[原文]

┌──

この浄化装置はため池の水を特殊な膜でろ過することで風呂やトイレなどの生活用水として使えるようにします。

午前中には給水車が立ち寄り、浄化した水を補給し、珠洲市内の病院や避難所に向かっていました。

2台がフル稼働すると、およそ400世帯分の1日分の生活用水にあたる10万リットルの水を1日に提供できるほか、追加の水質検査をクリアできれば、生活用水だけではなく、飲料水としても利用できるとしています。

国土交通省によりますと、珠洲市で活動している給水車の大半は、金沢市と往復して水を運んでいて、この装置の稼働によって給水作業の効率化が期待されています。

「水資源機構」の長田仁次長は「天候や道路の状況によっては水を運べないリスクが問題となっていたので、この装置を使うことで被災者に継続的に水を届けたい」と話していました。

91人が死亡 (9日午後2時)

石川県によりますと、9日午後2時の時点で、珠洲市では91人死亡が確認されたということです。

石川県は、「災害関連死」の疑いがあると発表しました。珠洲市によりますと、地震の発生後に自宅にいたり避難先に行ったりしたあとに亡くなった人について災害関連死の疑いがあると県に報告したということです。

内閣府によりますと「災害関連死」とは、地震の揺れや津波などによる直接的な被害で亡くなるのではなく、その後の避難生活などで病気などが悪化したり体調を崩したりして命が失われるケースを言います。

安否不明は19人(9日9時)

└──

[課題]
上の珠洲市の被災状況を伝える記事を、最後の行に続けて書き進めなさい。

[資料一覧]

┌──

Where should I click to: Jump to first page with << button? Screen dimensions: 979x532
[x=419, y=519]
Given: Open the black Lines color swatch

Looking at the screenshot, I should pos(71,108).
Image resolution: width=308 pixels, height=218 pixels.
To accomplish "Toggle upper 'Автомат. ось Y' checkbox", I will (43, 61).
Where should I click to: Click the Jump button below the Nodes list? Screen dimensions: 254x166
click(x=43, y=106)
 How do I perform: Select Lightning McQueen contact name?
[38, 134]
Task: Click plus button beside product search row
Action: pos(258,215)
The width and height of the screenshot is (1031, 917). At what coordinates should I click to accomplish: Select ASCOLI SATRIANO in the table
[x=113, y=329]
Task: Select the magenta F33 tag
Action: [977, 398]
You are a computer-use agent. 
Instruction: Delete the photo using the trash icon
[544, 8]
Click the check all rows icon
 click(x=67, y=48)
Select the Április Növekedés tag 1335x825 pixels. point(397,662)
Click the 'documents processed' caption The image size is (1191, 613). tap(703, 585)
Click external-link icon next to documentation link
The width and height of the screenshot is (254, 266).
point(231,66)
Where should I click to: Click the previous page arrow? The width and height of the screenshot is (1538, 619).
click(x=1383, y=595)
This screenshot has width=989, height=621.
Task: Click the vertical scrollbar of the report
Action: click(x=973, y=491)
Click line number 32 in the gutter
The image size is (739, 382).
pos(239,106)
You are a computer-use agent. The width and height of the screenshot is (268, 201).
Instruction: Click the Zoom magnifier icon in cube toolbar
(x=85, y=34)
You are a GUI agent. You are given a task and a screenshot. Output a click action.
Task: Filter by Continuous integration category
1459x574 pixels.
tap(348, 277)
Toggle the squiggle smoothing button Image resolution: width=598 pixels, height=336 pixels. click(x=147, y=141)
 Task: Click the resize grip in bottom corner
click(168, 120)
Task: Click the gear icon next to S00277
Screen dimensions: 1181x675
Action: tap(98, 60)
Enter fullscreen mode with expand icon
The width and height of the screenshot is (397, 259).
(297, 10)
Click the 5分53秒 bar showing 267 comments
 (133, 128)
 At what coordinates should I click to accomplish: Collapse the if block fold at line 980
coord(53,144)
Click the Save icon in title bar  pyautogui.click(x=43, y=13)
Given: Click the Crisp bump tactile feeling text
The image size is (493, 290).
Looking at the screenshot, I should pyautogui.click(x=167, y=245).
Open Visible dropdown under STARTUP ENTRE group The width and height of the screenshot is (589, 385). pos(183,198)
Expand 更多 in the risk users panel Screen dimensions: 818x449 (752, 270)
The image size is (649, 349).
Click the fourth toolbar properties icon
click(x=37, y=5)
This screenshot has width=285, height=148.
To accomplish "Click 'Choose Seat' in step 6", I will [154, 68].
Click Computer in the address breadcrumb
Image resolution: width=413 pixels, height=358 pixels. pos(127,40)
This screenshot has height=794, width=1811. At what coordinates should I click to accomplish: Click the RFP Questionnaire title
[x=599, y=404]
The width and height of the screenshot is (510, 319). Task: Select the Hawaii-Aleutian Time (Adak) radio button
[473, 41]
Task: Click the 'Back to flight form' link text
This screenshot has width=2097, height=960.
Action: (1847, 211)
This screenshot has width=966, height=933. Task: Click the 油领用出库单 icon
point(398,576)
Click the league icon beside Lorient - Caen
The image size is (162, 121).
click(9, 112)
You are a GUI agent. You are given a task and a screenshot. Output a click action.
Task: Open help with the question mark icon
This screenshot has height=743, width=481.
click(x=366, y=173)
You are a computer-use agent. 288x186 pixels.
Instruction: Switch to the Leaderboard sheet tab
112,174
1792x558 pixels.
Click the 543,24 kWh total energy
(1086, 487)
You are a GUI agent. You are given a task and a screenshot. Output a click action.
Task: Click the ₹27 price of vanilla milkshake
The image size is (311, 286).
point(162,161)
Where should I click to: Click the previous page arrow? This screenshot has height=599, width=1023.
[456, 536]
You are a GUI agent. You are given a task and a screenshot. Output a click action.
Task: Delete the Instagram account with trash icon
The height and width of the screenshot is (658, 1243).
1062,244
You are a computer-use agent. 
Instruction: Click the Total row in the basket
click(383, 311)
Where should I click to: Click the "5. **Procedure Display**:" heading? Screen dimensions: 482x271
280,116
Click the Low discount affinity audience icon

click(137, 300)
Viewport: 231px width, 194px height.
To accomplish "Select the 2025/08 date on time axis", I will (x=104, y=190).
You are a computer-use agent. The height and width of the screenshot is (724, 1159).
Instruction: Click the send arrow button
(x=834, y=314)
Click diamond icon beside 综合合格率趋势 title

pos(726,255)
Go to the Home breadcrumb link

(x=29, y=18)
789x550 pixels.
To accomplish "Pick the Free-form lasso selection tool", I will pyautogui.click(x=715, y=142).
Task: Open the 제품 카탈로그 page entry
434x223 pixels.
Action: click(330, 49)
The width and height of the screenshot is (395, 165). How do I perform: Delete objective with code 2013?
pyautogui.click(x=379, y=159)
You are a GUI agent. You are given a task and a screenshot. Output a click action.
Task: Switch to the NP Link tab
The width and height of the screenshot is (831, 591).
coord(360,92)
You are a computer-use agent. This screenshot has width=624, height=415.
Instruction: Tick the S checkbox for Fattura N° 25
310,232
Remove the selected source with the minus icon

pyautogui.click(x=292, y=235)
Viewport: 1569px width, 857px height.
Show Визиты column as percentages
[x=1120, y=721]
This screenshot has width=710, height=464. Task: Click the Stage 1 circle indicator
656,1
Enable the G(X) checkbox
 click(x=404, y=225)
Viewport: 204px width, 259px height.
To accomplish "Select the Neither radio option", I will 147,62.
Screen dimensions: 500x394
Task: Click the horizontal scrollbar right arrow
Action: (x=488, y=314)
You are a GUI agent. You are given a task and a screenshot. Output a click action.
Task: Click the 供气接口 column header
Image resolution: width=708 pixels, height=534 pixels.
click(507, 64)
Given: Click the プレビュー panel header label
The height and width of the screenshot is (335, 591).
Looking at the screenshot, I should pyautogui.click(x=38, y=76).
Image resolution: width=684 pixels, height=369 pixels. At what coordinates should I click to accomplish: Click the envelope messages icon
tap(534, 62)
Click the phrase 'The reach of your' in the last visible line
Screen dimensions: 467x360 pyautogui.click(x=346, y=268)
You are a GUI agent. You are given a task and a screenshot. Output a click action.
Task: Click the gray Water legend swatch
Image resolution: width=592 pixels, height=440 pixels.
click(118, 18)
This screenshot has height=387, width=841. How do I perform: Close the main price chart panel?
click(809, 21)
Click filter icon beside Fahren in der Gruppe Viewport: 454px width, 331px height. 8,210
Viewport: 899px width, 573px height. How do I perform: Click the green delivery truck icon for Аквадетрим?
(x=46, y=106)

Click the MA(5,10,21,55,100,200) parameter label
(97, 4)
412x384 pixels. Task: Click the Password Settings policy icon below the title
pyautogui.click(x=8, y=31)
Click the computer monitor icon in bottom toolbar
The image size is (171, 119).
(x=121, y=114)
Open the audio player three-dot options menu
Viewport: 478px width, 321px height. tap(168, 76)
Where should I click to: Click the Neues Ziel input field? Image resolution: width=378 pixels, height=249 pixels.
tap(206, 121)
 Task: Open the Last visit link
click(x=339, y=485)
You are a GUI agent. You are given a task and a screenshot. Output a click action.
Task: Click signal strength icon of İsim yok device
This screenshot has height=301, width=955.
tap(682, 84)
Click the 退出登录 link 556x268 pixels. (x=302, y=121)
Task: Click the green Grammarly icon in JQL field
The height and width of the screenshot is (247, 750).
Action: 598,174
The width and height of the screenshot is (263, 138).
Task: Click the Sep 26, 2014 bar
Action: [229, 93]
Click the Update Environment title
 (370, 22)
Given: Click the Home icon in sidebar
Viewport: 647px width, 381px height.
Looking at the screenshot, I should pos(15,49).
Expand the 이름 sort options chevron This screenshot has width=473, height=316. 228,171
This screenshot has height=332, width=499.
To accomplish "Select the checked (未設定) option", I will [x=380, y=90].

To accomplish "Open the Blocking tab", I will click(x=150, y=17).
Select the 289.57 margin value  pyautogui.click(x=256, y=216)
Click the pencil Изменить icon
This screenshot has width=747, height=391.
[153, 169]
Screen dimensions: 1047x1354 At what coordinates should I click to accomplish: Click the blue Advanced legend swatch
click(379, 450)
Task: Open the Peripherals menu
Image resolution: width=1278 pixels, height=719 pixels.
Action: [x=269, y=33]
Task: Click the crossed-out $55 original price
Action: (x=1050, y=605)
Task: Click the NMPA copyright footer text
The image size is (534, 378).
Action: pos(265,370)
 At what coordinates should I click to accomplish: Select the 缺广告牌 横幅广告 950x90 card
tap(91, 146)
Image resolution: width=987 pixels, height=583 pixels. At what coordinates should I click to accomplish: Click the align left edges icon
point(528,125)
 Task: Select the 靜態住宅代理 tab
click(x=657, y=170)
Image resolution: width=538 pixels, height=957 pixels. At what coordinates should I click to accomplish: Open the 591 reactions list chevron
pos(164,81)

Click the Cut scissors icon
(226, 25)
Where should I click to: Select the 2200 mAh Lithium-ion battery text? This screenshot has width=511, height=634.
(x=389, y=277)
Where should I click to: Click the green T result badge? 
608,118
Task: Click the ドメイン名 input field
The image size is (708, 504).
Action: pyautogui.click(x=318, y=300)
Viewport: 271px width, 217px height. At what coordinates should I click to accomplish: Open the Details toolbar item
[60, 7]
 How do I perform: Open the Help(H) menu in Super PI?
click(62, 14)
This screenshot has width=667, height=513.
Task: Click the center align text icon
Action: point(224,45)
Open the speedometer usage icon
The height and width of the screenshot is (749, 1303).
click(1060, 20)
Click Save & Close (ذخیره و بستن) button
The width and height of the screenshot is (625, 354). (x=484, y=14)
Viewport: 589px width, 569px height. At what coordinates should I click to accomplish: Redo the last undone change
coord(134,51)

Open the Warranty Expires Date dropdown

└──

[解答]
石川県は、9日午前9時の時点で家族や親族などからの情報をもとに、自治体を通じてまとめた安否が分かっていない人の名前、住所、性別、年齢または年代を公表しました。

▽珠洲市は19人となっています。

県は、この中には、転居などで連絡が取れないものの無事だった人が含まれている可能性があるとして、広く情報の提供を求めています。
連絡先は石川県危機対策課、076-225-1306です。

建物被害 全容は把握できず(9日午後2時)

石川県によりますと、珠洲市では、多数の住宅に被害が出ていますが依然として全体状況は把握できていないとしています。

転覆や沈没した漁船 120隻以上にのぼる

農林水産省によりますと、能登半島地震で石川県内では珠洲市を中心に転覆や沈没した漁船が120隻以上にのぼるということです。

農林水産省は8日午前11時半現在の被害の状況を公表し、石川県内では珠洲市を中心に転覆や沈没した漁船が7日からおよそ90隻増えて120隻以上にのぼることが確認されたということです。

また、69ある漁港のうち、半数以上にあたる37の港で防波堤や岸壁が壊れるといった被害が確認されているほか、荷さばき所などの施設も19か所で被害を受けたことが確認されています。

農林水産省は、被害の全容はまだ把握しきれておらず、漁業の再開には時間がかかることも予想されるとしています。

避難 67か所で5842人(9日午後2時)

石川県によりますと、9日午後2時の時点で珠洲市では67か所で5842人が避難しているということです。

断水 4800戸・給水情報

9日午後2時の時点で、4800戸で断水が続いています。

9日に予定されている給水支援の情報です。
珠洲市では、
▽宝立小中学校、
▽飯田高校、
▽正院小学校、
▽旧蛸島保育所、
▽上戸小学校、
▽若山小学校の6か所で、いずれも午前9時から水がなくなるまで給水を行っています。

10日、予定されている給水支援の情報です。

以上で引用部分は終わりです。